A Indonésia foi condenada pela comunidade internacional pela sua repressão, inclusive em 1991, quando as suas tropas massacraram jovens apoiantes da independência no cemitério de Santa Cruz, na capital de Timor-Leste, Díli. A captura e prisão do líder da guerrilha timorense e actual primeiro-ministro Xanana Gusmão, no ano seguinte, alimentou ainda mais o ressurgimento da oposição ao domínio indonésio.
Foi a queda do poder do Presidente Indonésio Suharto em 1998 e a subsequente mudança na política em relação a Timor-Leste que abriu o caminho para um referendo patrocinado pela ONU sobre a independência da nação – que foi aprovado com mais de 78,5% de apoio em 1999.
Pouco depois da votação, milícias pró-Jacarta apoiadas pelos militares indonésios iniciaram um tumulto e saques na capital, atacando igrejas e tendo como alvo padres e aqueles que procuravam refúgio enquanto caçavam apoiantes da independência.
Grande parte das infra-estruturas de Timor-Leste foi destruída pela violência e cerca de 200.000 pessoas foram forçadas a fugir das suas casas.

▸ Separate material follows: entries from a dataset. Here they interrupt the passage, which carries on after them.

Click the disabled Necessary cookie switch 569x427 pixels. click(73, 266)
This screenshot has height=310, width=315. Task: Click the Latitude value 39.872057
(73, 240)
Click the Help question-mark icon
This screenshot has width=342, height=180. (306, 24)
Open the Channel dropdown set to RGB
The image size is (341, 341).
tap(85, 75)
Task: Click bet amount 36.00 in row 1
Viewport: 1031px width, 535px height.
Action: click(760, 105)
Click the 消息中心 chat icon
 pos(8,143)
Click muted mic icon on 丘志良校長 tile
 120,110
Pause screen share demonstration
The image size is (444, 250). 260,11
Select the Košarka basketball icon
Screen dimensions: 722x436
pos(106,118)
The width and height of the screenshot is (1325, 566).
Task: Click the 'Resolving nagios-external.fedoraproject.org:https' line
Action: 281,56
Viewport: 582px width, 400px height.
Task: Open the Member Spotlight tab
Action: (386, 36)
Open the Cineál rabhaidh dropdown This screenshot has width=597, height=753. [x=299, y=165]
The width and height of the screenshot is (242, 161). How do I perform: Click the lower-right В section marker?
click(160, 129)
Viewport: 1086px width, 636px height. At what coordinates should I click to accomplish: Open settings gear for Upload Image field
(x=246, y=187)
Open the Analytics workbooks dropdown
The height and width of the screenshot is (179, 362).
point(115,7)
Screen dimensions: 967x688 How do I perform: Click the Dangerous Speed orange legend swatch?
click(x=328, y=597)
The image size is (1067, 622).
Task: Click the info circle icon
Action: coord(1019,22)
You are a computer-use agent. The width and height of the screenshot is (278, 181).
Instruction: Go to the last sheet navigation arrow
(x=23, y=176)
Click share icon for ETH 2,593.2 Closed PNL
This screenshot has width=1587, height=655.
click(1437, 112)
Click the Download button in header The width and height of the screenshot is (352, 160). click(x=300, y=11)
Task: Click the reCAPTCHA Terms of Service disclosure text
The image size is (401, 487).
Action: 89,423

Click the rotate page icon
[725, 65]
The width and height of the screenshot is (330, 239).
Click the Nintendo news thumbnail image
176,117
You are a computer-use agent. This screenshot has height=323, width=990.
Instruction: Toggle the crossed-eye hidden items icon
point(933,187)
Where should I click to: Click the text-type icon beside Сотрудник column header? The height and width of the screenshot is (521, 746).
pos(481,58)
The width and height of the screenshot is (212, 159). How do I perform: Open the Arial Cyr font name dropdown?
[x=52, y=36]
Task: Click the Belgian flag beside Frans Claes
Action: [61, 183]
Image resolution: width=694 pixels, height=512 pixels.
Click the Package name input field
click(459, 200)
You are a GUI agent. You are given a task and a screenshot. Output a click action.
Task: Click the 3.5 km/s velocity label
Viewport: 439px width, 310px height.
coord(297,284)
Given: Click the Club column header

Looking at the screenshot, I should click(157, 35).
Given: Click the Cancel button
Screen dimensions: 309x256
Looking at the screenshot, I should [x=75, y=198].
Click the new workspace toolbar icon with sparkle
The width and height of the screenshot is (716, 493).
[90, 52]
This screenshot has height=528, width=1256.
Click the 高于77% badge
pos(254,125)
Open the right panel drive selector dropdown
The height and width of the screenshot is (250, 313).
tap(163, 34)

Uma missão internacional de manutenção da paz liderada pela Austrália interveio e Timor-Leste conquistou oficialmente a independência em 2002.
Durante a ocupação indonésia, a Igreja Católica desempenhou um papel enorme na defesa do povo contra os ataques e na pressão pelo voto sobre a independência – os seus trabalhadores religiosos e o clero pagaram, como resultado, um preço sangrento.